Colin Buss: Alzheimer disease
Constitutive processing of APP yields three pieces: a soluble extracellular peptide of >100kDa called sAPP, a mebrane-associated ~11 kDa portion which includes Aβ, and the amyloid intracellular domain (AICD) [LaFerla 2002]. Alpha cleavage of APP was the first type of cleaveage to be discovered chronologically, and because alpha secretase cuts Aβ in half, people at first thought that Aβ must represent some off-pathway, non-physiological product [Esch 1990]. This view was challenged a few years later when beta cleavage was characterized [Haass 1992, Seubert 1993].
Alpha, beta, and gamma secretase activities were all characterized before the secretases themselves were discovered. The identification of gamma secretase was particularly challenging, as it eventually proved to be a complex with at least four limiting components [Kimberly 2003].

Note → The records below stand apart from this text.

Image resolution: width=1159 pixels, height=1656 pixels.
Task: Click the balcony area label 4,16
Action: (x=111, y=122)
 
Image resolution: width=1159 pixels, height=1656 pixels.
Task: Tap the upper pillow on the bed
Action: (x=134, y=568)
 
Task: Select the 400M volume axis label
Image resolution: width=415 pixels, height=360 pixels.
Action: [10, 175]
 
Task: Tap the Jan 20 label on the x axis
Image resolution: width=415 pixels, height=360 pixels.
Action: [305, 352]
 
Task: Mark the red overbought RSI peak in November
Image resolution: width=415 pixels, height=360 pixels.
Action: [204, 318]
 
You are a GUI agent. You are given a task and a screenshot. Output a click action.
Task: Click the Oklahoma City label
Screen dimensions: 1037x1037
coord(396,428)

Some of the evidence for Aβ42, as opposed to Aβ40, being pathogenic comes from mouse models [McGowan 2005].
A review of some structural and functional studies of ApoE E4 is [Zhong & Weisgraber 2009].
Alzheimer disease is on the rise and new treatments are urgently needed†. A review of therapeutic strategies is [Citron 2010].

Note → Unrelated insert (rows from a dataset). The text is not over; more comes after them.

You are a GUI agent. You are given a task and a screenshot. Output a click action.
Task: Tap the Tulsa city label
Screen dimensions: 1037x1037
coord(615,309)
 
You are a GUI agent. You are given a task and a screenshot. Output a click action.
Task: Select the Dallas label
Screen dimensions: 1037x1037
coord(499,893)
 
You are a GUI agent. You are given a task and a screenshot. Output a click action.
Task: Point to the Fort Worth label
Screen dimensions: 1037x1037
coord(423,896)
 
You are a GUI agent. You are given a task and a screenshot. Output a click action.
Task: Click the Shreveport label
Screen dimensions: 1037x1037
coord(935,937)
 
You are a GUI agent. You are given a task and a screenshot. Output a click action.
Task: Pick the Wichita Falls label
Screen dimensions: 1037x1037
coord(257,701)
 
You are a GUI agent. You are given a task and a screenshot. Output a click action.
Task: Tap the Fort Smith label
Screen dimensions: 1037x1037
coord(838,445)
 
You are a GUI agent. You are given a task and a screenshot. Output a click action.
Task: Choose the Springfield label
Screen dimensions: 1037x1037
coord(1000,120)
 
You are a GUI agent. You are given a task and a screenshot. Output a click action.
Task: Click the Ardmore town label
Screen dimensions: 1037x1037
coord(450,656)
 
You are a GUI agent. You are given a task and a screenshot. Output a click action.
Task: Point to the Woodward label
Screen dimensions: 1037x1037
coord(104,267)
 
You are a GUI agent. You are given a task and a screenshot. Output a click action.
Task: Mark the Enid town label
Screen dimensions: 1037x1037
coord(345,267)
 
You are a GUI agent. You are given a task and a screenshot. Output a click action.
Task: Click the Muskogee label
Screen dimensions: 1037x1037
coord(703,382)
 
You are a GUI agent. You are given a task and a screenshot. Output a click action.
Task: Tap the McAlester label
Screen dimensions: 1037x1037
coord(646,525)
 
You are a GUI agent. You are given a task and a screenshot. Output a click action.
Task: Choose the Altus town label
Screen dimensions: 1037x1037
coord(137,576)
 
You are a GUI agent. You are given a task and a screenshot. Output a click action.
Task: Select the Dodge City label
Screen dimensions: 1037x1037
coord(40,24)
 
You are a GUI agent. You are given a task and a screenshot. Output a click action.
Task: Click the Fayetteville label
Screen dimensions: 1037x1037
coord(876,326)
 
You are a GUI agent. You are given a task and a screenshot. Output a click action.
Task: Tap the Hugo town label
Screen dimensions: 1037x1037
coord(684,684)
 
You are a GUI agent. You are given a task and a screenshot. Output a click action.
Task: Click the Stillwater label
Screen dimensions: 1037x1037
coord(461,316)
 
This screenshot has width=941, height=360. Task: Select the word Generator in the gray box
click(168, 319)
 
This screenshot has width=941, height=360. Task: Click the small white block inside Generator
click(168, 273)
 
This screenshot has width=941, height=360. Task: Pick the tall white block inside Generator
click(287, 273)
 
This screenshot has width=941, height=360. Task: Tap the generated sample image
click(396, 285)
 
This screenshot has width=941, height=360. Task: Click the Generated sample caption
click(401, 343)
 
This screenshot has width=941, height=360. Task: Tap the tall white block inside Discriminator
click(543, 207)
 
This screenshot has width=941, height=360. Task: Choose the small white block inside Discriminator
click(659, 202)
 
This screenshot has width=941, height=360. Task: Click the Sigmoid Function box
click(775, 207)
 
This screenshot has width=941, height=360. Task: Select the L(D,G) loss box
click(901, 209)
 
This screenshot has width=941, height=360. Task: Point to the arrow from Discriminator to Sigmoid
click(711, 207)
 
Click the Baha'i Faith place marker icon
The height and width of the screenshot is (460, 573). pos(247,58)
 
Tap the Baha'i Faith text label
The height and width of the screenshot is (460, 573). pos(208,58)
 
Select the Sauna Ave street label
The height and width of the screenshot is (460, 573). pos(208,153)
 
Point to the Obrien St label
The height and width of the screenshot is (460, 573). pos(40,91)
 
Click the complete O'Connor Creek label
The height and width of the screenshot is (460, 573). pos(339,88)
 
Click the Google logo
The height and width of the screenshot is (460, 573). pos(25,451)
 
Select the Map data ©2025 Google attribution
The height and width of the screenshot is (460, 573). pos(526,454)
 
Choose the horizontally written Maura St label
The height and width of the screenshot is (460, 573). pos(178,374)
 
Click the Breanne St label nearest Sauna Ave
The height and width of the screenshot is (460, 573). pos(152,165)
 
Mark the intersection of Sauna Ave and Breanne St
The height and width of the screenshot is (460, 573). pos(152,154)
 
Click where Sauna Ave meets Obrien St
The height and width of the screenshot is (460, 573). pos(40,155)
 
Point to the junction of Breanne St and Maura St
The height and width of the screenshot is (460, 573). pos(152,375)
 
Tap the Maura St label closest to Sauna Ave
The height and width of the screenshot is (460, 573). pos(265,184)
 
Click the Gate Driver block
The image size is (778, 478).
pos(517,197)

†A good citation on Alzheimer disease prevalence and economic costs is [Hurd 2013].
Liliana Quintanar: Copper-modulated amyloid aggregation
Several neurodegenerative diseases, including Alzheimer disease, Parkinson disease, and prion disease, are associated with elevated concentrations of metal ions [see e.g. Bush 2003]. Metal-protein interactions can be studied using several different methods including EPR, NMR, UV spectroscopy, and circular dichroism. NMR signal broadening by amino acid provides information on where the metal ion binds to the protein. One can also perform aggregation assays in the presence of metals. For instance, several metals, but especially Cu2+, accelerate the in vitro aggregation of alpha synuclein [Rasia 2005]. Two copper-binding sites in alpha synuclein have been identified [Binolfi 2010, reviewed in Binolfi 2012].

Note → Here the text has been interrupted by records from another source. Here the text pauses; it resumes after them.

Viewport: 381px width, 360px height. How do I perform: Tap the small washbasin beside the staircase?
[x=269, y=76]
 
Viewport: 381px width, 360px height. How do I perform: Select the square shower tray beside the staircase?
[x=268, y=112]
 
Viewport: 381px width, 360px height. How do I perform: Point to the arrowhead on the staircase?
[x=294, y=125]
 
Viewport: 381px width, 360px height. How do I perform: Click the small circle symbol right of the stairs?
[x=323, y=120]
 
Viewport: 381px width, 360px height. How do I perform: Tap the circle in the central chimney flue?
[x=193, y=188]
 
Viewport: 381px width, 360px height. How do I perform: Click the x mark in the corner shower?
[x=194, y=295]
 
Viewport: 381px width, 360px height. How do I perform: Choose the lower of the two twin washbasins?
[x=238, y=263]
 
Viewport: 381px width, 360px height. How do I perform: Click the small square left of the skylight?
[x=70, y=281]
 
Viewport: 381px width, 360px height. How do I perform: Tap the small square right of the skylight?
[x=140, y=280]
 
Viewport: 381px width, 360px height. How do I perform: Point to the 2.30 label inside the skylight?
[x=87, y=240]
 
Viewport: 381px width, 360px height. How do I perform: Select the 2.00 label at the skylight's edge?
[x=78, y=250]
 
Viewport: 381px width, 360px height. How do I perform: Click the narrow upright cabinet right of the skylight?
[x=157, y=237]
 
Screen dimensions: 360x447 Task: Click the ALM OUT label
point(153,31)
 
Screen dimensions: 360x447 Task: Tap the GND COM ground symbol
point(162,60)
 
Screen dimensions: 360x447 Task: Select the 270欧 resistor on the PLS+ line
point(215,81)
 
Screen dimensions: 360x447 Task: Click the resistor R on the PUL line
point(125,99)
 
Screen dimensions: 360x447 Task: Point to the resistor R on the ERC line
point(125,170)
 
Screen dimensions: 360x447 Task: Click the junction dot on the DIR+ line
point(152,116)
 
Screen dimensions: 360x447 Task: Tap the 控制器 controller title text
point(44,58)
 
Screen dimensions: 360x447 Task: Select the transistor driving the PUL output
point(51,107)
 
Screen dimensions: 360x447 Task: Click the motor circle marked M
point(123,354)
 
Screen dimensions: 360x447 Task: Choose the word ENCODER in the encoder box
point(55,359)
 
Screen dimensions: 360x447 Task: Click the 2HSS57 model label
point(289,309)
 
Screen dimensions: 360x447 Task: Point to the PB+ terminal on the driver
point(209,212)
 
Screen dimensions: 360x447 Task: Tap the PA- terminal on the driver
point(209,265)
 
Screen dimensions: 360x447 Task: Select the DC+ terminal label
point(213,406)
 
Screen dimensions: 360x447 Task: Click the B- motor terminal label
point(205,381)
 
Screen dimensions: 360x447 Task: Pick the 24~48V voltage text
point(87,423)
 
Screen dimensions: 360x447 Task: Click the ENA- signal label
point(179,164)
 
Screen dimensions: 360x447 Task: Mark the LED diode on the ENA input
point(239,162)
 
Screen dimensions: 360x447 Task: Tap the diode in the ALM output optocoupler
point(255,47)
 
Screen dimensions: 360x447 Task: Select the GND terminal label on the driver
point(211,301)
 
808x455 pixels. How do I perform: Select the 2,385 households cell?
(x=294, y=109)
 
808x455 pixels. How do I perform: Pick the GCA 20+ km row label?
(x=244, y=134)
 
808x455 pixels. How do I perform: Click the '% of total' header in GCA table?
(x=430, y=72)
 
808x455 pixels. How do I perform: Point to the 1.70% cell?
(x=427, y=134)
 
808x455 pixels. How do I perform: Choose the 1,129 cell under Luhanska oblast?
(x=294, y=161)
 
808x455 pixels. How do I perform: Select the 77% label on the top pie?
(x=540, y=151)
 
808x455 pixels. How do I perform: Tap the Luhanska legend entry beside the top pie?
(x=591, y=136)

Aβ binds copper and zinc, particularly at D1, H6, H13, and H14. Aβ1-16 has been used as a model fragment for studying metal binding. See e.g. [Hureau 2012, Hureau & Dorlet 2012]. There are conflicting reports as to whether copper inhibits or promotes Aβ amyloid formation. Some of this may have to do with how you study it. In some paradigms you can see copper quench ThT fluorescence, yet amyloids are still visible on electron microscopy. There have been efforts to combine amyloid-binding small molecules with copper chelators to get bifunctional small molecules as potential anti-amyloid agents [Marquez 2014].